Having this kind of setup in our way of working gave us a few noticeable advantages.
• Increased reliability
When each developer has their dedicated development resources operational in the cloud, tasks in the development process are expedited, and a stronger sense of reliability is achieved. The need to be cautious about others’ code overwriting due to their pushes in the cloud is eliminated for every developer.
• Isolated E2E testing and R&D
As each dynamically generated stack mirrors our production setup, we possess the flexibility to conduct swift end-to-end tests on our personal branches or engage in research and development tasks. For instance, if there’s a necessity to contrast two distinct iterations of the same module, we can effortlessly push two separate branches in GIT. This action will trigger the creation of two entirely separate environments, enabling us to carry out our testing procedures.
• Development speed
We’ve witnessed an uptick in our development pace and deployment speed. Developers no longer have to wait for their colleagues working on the same module to finish their tasks and testing in the DEV environment.

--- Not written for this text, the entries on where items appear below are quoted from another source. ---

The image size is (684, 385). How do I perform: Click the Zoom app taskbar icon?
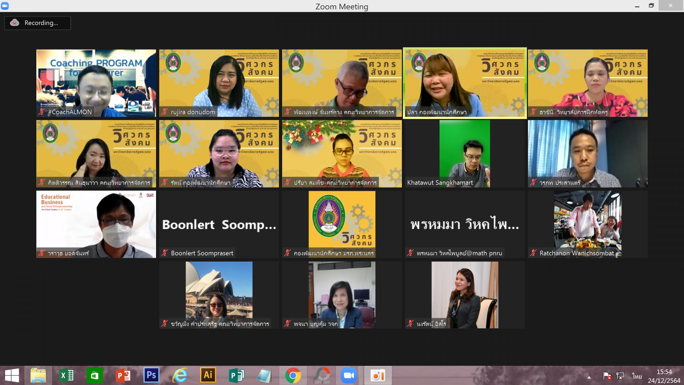point(349,375)
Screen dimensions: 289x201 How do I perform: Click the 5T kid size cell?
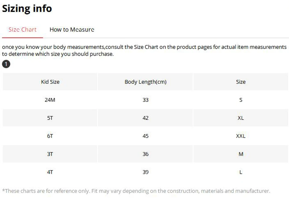[x=50, y=118]
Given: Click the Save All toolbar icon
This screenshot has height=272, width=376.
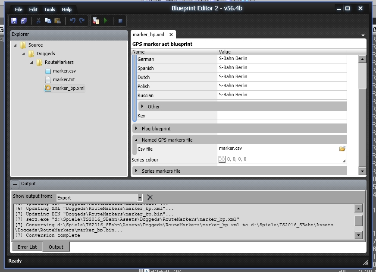Looking at the screenshot, I should coord(24,21).
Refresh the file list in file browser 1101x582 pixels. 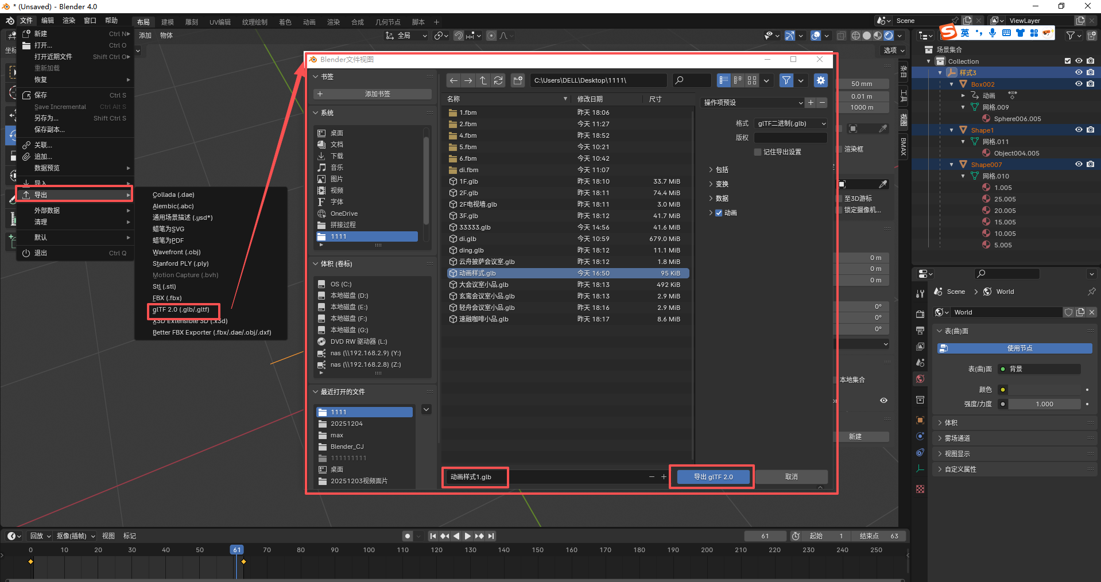(x=498, y=80)
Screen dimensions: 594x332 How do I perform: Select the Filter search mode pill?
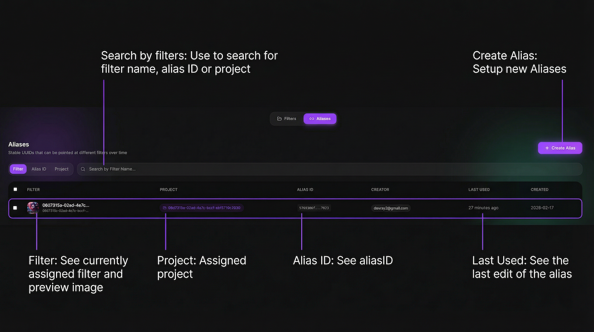point(18,169)
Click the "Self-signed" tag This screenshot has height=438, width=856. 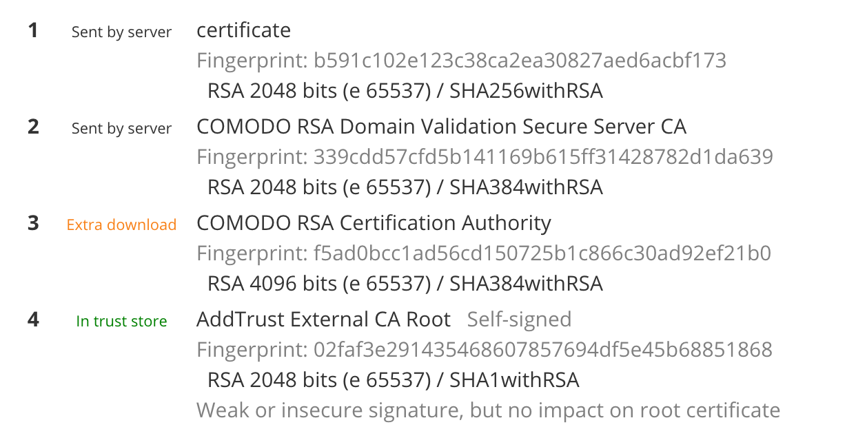(x=519, y=320)
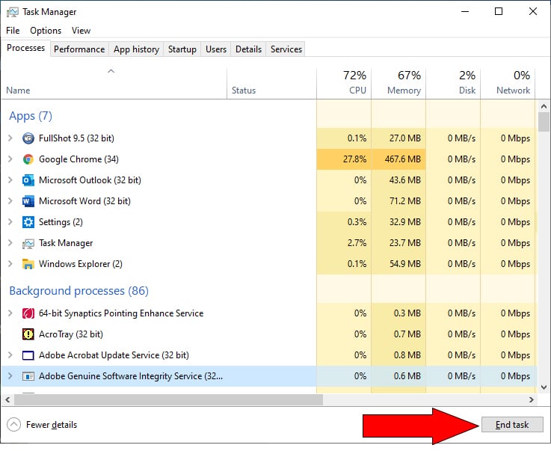Screen dimensions: 551x451
Task: Switch to the Performance tab
Action: click(79, 49)
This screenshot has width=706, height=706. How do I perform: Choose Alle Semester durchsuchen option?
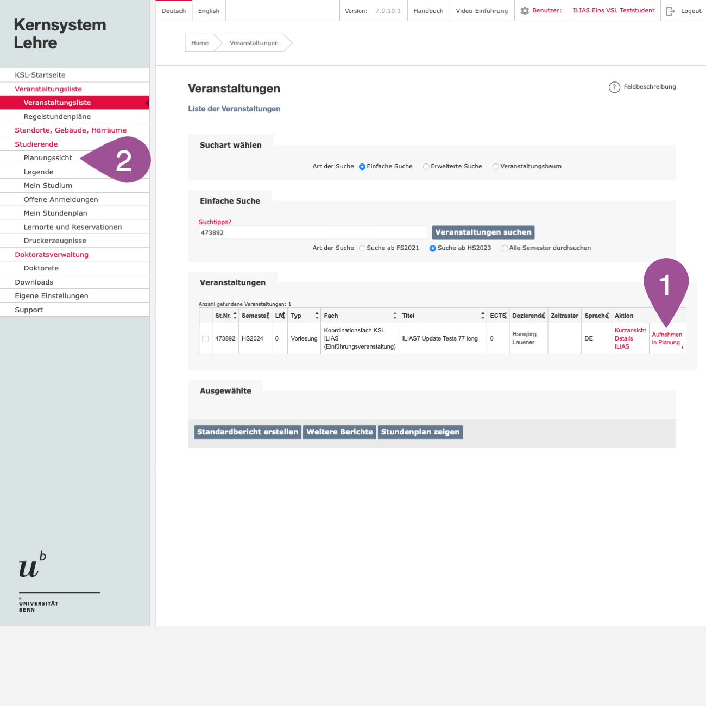point(505,248)
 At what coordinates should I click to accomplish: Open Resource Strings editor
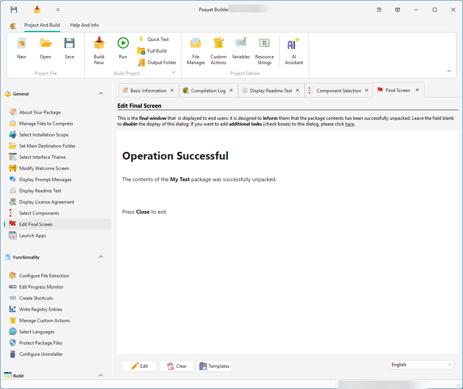(x=265, y=44)
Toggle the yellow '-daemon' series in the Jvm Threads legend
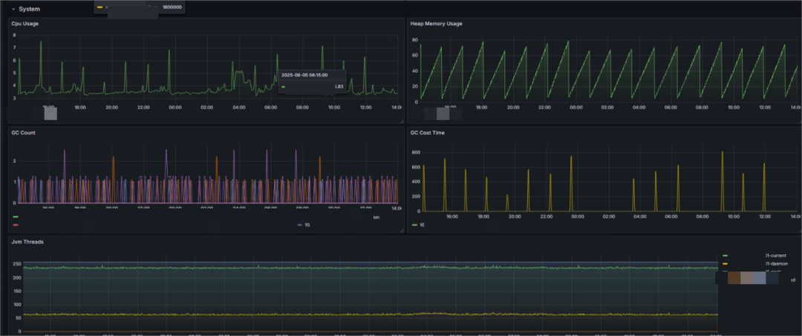The height and width of the screenshot is (336, 802). (x=726, y=263)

The convenience and reliability of this setup have greatly improved our work process, and there’s no turning back from it now. While our Continuous Integration/Continuous Deployment (CICD) pipeline and tasks are still in the process of refinement, we have plans to expand our approach further by incorporating a hybrid cloud environment. For instance, in our specific case, we’ve also adapted our Snowflake design architecture using Terraform to align it with this branch-oriented deployment strategy.
My Reflections and Recommendations
I hope these insights have proven beneficial. From my perspective, the advantages are quite apparent. We've greatly enhanced our ability to replicate, test, and troubleshoot production-related issues within our DEV environment, leading to a more robust development process. Our decision to integrate Infrastructure as Code (IaC) with our codebase, versioning it in Gitlab, has empowered us to swiftly recreate precise cloud environment configurations as needed, fostering efficiency and consistency.
Perhaps most satisfying of all is the noticeable acceleration and increased reliability in our day-to-day work. Knowing that changes won't inadvertently disrupt each other's changes in DEV environment provides peace of mind and enables us to focus on our tasks with confidence and efficiency.